SUPPLIED INFORMATION:
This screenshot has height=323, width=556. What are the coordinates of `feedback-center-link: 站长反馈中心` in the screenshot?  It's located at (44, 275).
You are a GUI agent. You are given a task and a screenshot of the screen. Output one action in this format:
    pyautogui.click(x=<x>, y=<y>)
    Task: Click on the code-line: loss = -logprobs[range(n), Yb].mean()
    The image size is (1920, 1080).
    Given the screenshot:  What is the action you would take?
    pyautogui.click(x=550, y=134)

...

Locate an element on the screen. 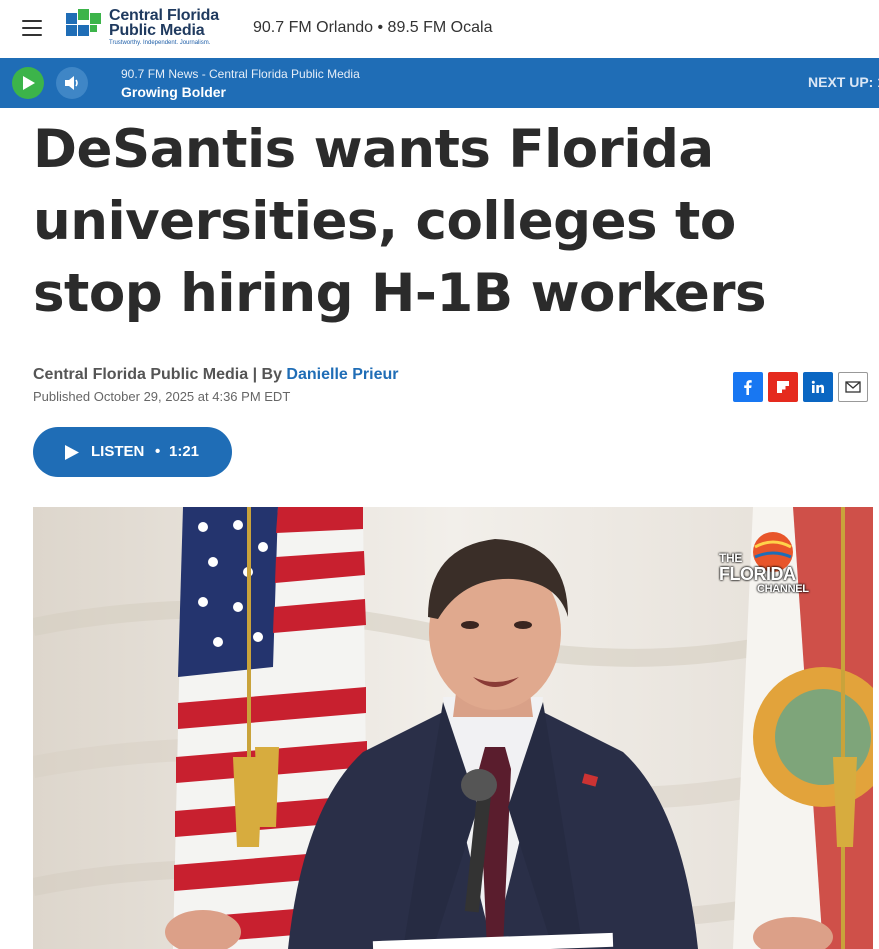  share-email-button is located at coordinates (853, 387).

---

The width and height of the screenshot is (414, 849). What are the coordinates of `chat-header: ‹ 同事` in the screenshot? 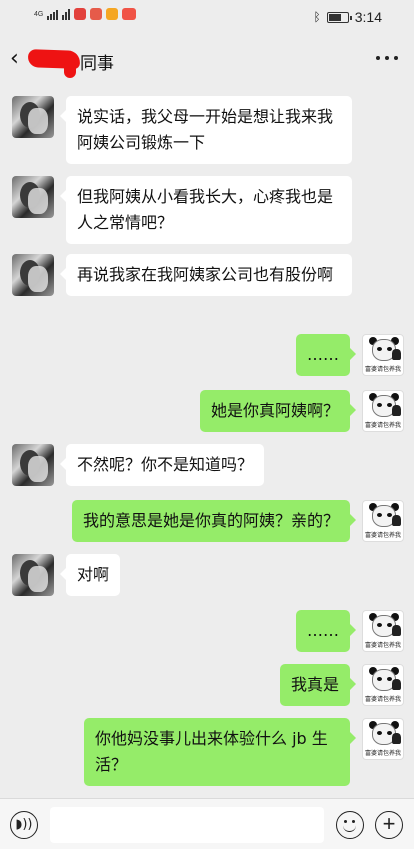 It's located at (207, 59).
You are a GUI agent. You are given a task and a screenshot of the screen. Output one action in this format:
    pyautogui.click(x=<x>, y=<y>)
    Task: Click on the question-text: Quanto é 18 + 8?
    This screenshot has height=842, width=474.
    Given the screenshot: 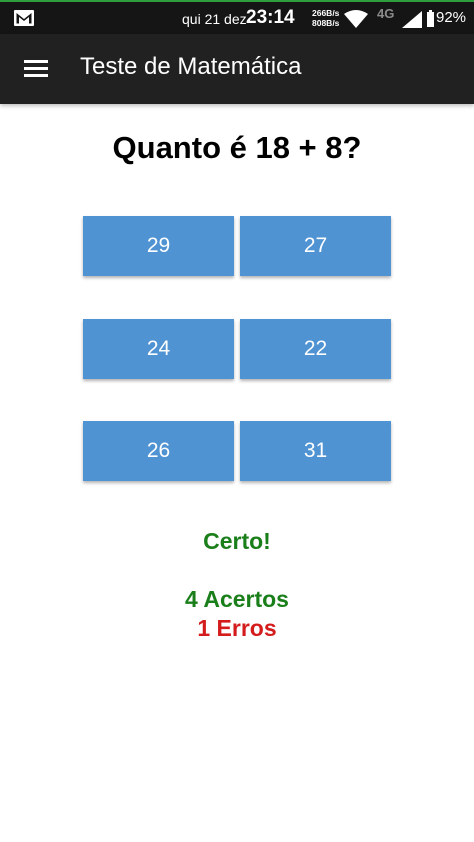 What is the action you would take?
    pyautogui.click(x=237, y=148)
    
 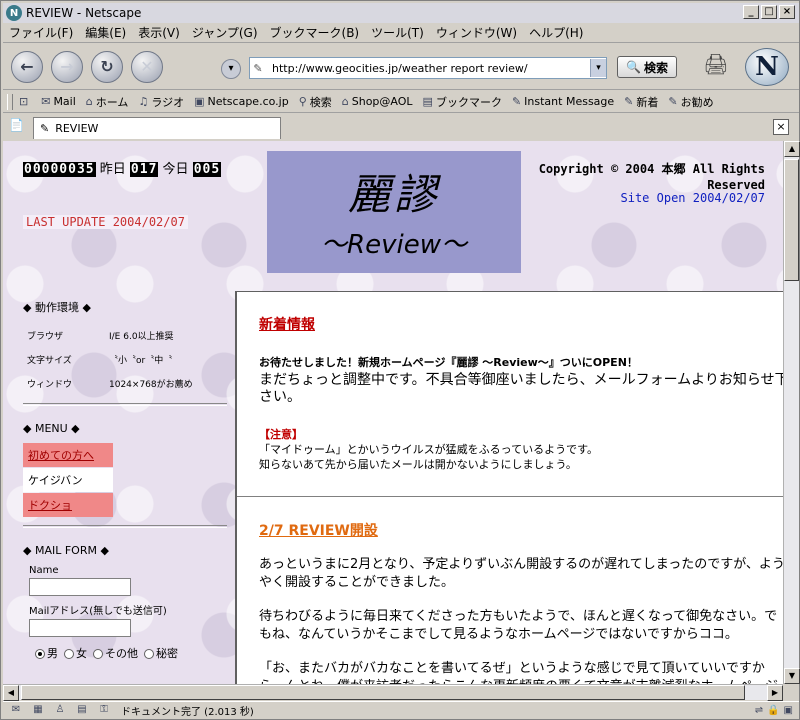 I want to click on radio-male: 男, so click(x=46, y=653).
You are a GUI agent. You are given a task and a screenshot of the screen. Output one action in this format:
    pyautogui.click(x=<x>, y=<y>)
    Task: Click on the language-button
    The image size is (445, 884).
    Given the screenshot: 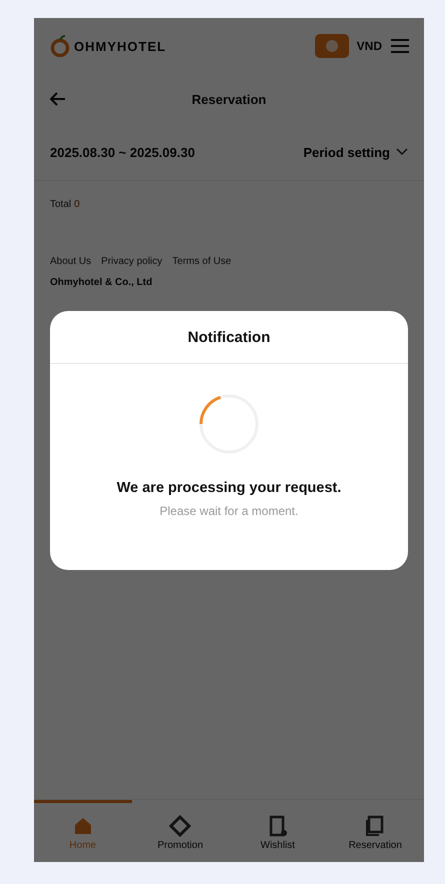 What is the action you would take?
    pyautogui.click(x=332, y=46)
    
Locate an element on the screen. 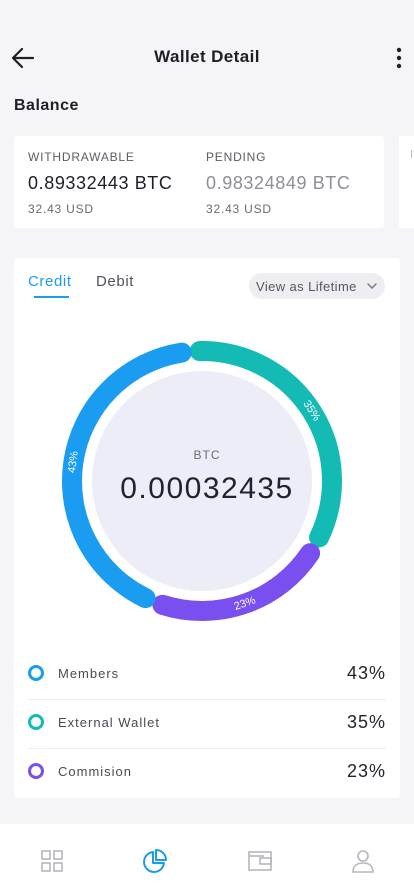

WORK REQUIRED: Please copy out the data above again, word for word, starting at the line that contains "This screenshot has height=323, width=556." and ending after the line that contains "pyautogui.click(x=550, y=134)".

RESPONSE AREA:
This screenshot has height=323, width=556. What are the coordinates of `feedback-center-link: 站长反馈中心` in the screenshot?  It's located at (44, 275).
You are a GUI agent. You are given a task and a screenshot of the screen. Output one action in this format:
    pyautogui.click(x=<x>, y=<y>)
    Task: Click on the code-line: loss = -logprobs[range(n), Yb].mean()
    The image size is (1920, 1080).
    Given the screenshot:  What is the action you would take?
    pyautogui.click(x=550, y=134)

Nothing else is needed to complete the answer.